La verdad es que creo que nos embarga la impotencia.

No es fácil conducir a nuestros hijos por caminos convenientes, en una sociedad tan monstruosa, que no era así de virulenta cuando nosotros éramos jóvenes.

Por lo tanto no comprendemos mucho lo que sucede y no estamos preparados para enfrentar al enemigo con sabiduría.

Entonces ¿no hacemos nada?

¿Les damos dinero para que “disfrute con amigos” sus merecidas vacaciones, y que después venga y rinda las materias que no aprobó, pobrecito?

¿Les metemos charla sobre el sexo con cuidado, el mar con olas peligrosas, el alcohol que hace mal, la droga que mata enriqueciendo a unos pocos?

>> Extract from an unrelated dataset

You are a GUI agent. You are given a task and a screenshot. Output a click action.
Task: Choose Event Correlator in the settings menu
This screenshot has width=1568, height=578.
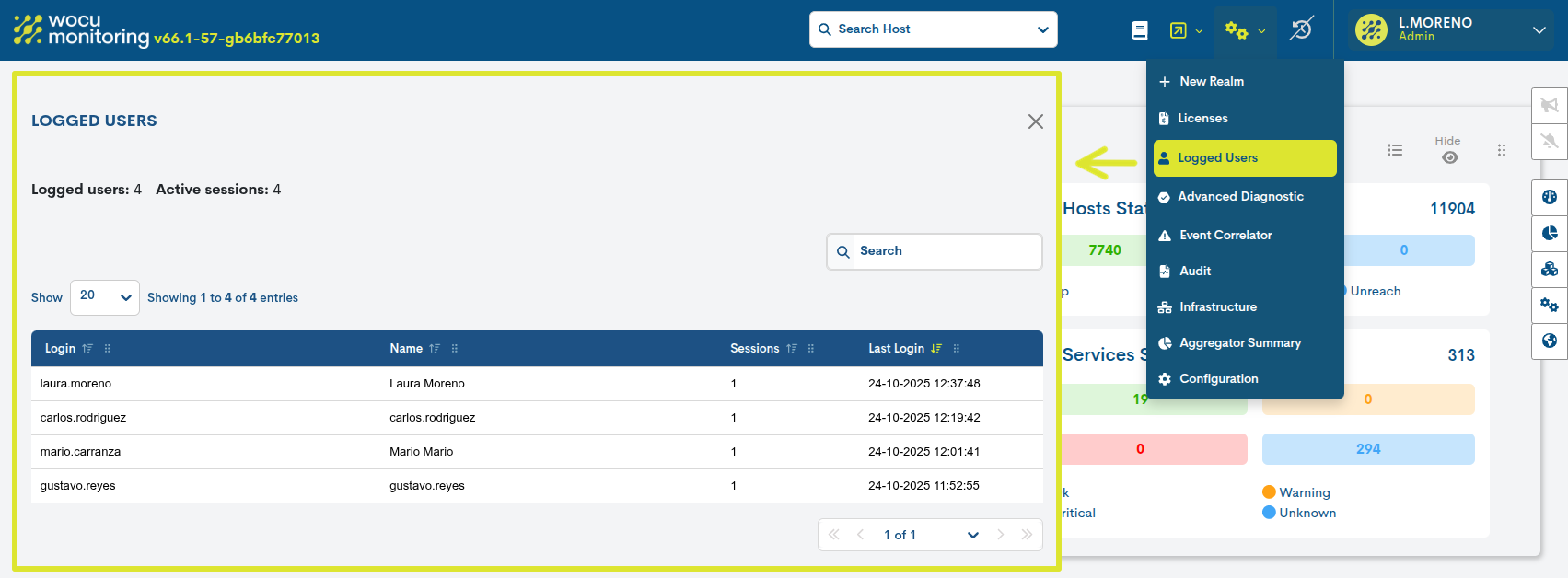point(1225,236)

¿Y le hacemos saber que en esta vida nada es gratis, que ya es hora de sentir que deben responder a sus obligaciones, que papá y mamá los aman, se interesan por ellos, y que es bueno que sepamos adonde están y qué hacen, respetando su crecimiento por supuesto?

Se me ocurre que las dos últimas reflexiones podrían ser el comienzo de un avance.

Simplemente hacerles sentir lo importante que son, que no les conviene para nada equivocar así el sendero, y de paso rever el nuestro, a ver si no estamos dando el ejemplo equivocado.

Quizás aún podamos impedir que la vida arrebate su más preciosa creación.